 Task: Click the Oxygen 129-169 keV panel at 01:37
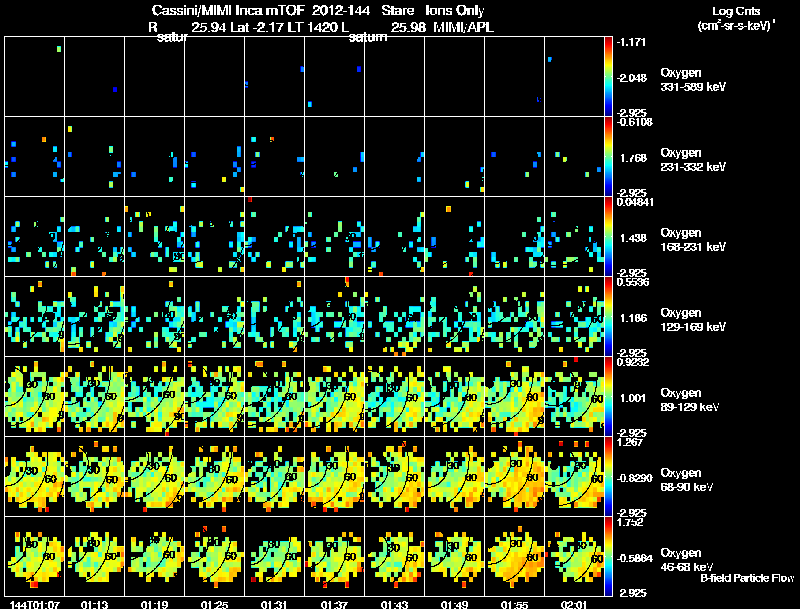point(334,316)
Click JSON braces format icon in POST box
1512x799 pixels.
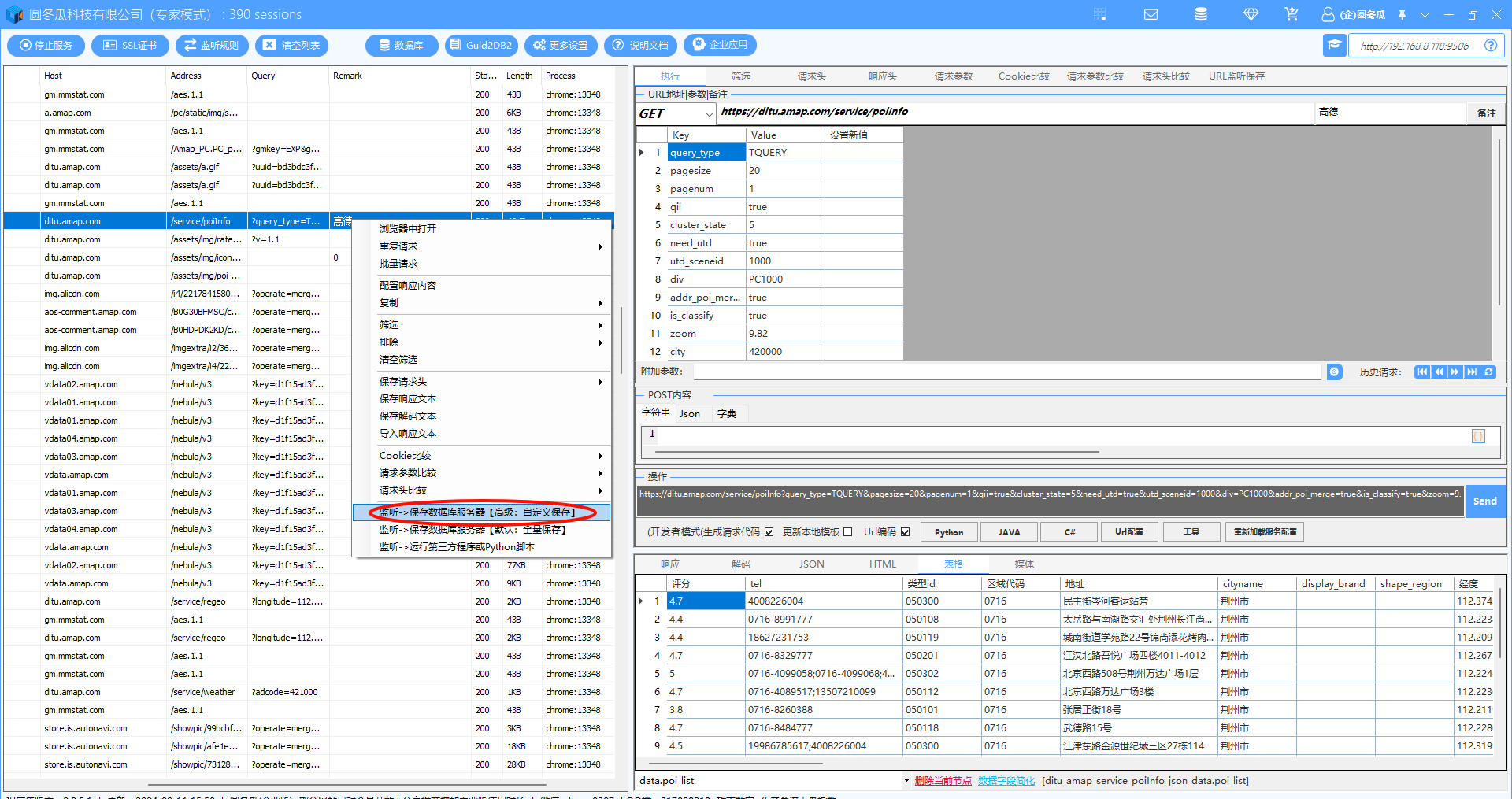click(1478, 436)
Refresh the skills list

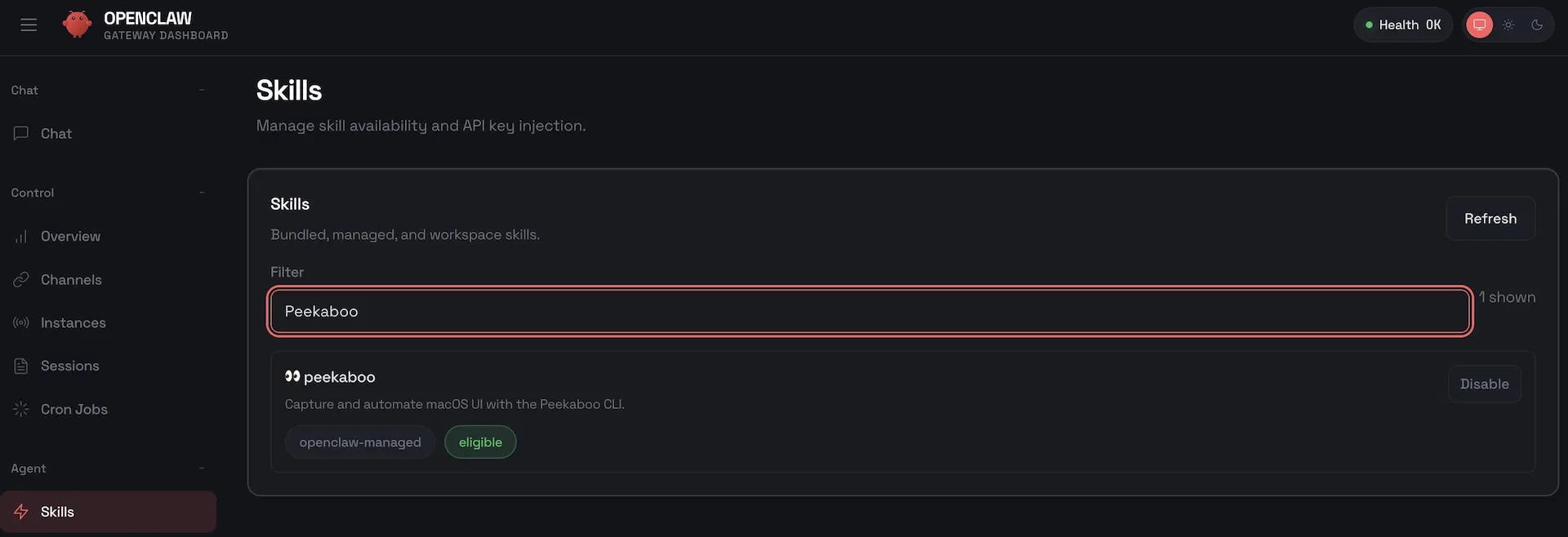[1490, 219]
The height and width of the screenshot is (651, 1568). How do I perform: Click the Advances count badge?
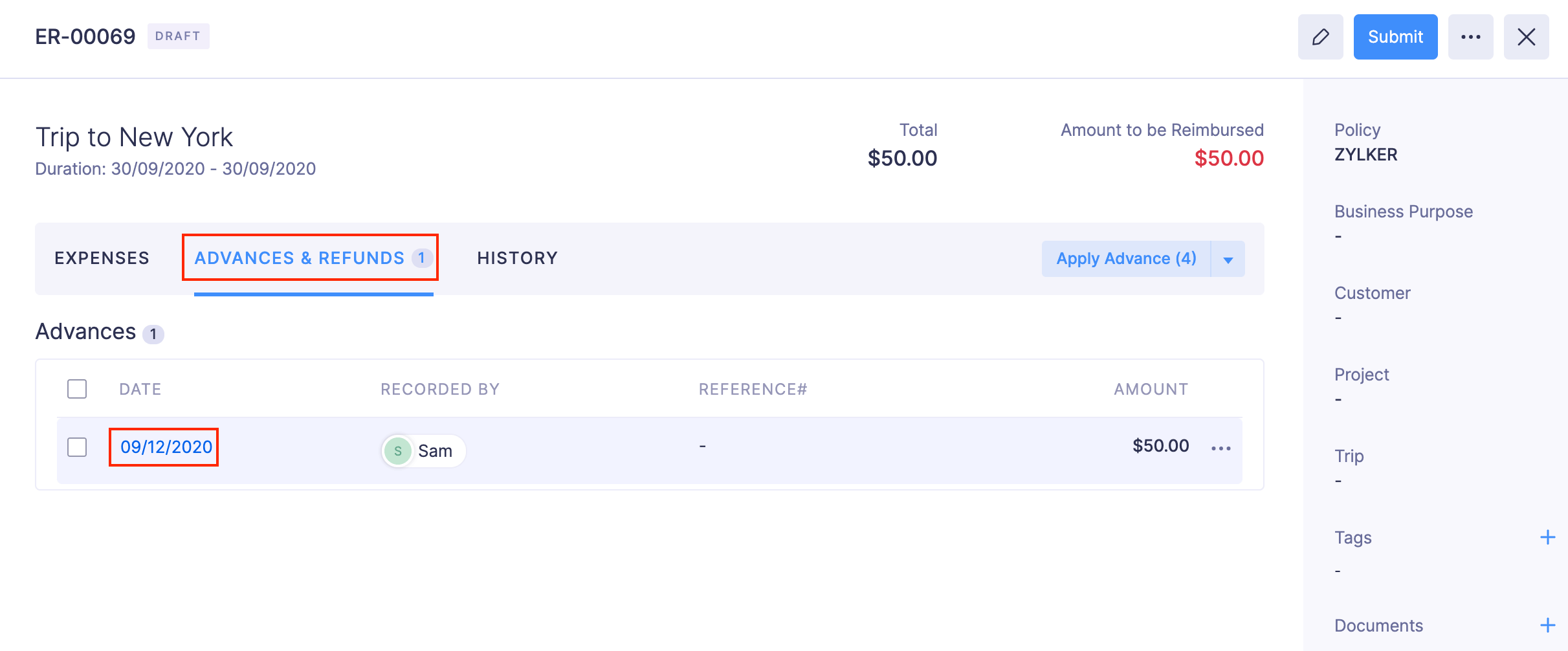click(x=153, y=334)
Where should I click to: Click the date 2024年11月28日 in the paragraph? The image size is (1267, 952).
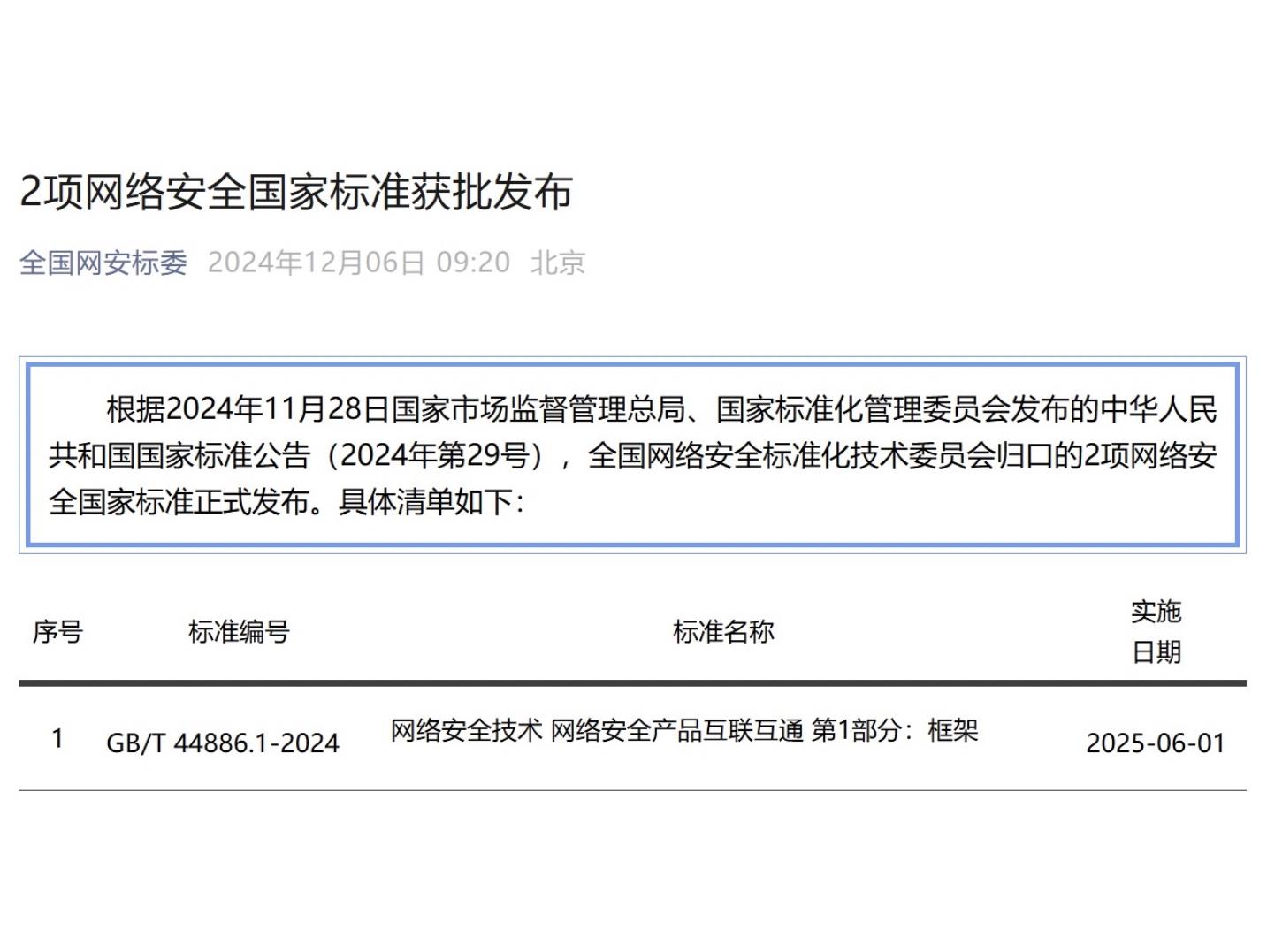coord(278,408)
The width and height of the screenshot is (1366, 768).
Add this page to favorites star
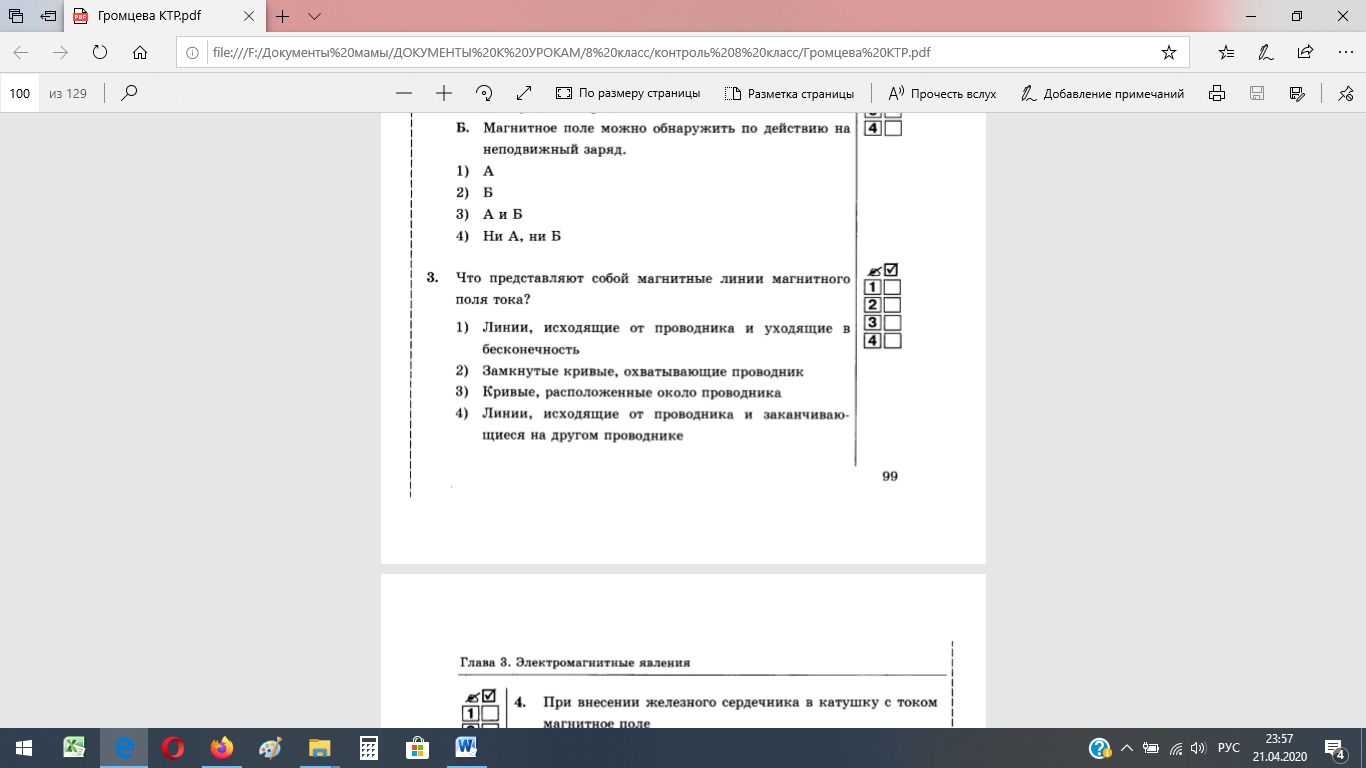(1168, 52)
☆ ☆ ☆ ☆
* _Task goal_:
No picture is to be included when the lines from the one containing "Where should I" through the end of the material above are output exactly; nothing else is written.

* _Task answer_:
Where should I click to: Click the date 2024年11月28日 in the paragraph? The image size is (1267, 952).
coord(278,408)
The width and height of the screenshot is (1366, 768).
Add this page to favorites star
(1168, 52)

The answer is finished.